Yesterday, I perused an art book that presented a series of oil paintings on folding wooden screens. Each side of the screens – recto and verso, or front and back – depicted a different view of the same scenario. For instance, one recto showed a crowd departing from a funeral, while the verso depicted the barren stillness of a snowy cemetery in winter. Both suggest loss and departure, yet the images are strikingly different, and each, on its own, is incomplete. Together, the two images painted a fuller portrait of human experience than that conveyed by a single perspective.
The images moved me deeply, as did the use of medium to convey the “both/and” quality of much of human experience. Good art points beyond itself, and in this case, the medium did as well.

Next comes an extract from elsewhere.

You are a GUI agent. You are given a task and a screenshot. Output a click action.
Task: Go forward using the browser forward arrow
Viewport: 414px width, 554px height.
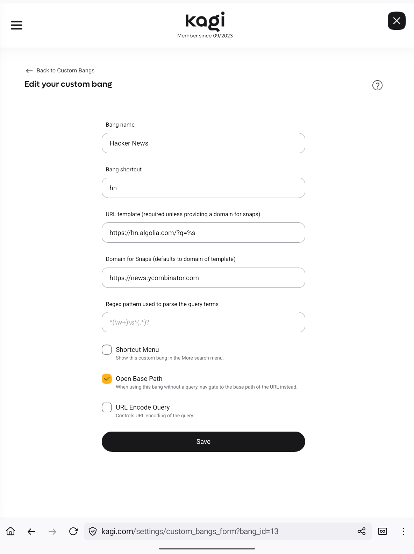tap(52, 531)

As I sat with these images, the recto and verso quality of monastic life came readily to mind. It’s easy to connect it with the monastic virtue of balance, but it is far more than that. The balance for which we strive – solitude and community, silence and speech, work and prayer – is merely a practice in service to a larger whole. It is a technique, or medium, like the use of recto and verso, front and back, both/and, to portray a broader and complementary perspective.
Just as a single perspective cannot convey the fullness of human experience, a singular mode of religious practice cannot express or contain the whole of our desire for God, and of God’s desire for us. Silence and speech both suggest communion with God, yet – as with the painting – the two are strikingly different, and each, on its own, is incomplete. They are complementary aspects of a singular whole, and together they offer a fuller and deeper entry into communion.
Sitting with these paintings reminded me that the balance that we seek in monastic life is not simply about monastic practice, or ‘technique.’ The balance, the both/and, the recto and verso, are about entering into the fullness of God.
Postscript: For anyone unfamiliar with the terms, recto and verso are printing terms that refer to the front and back sides of a printed page or manuscript.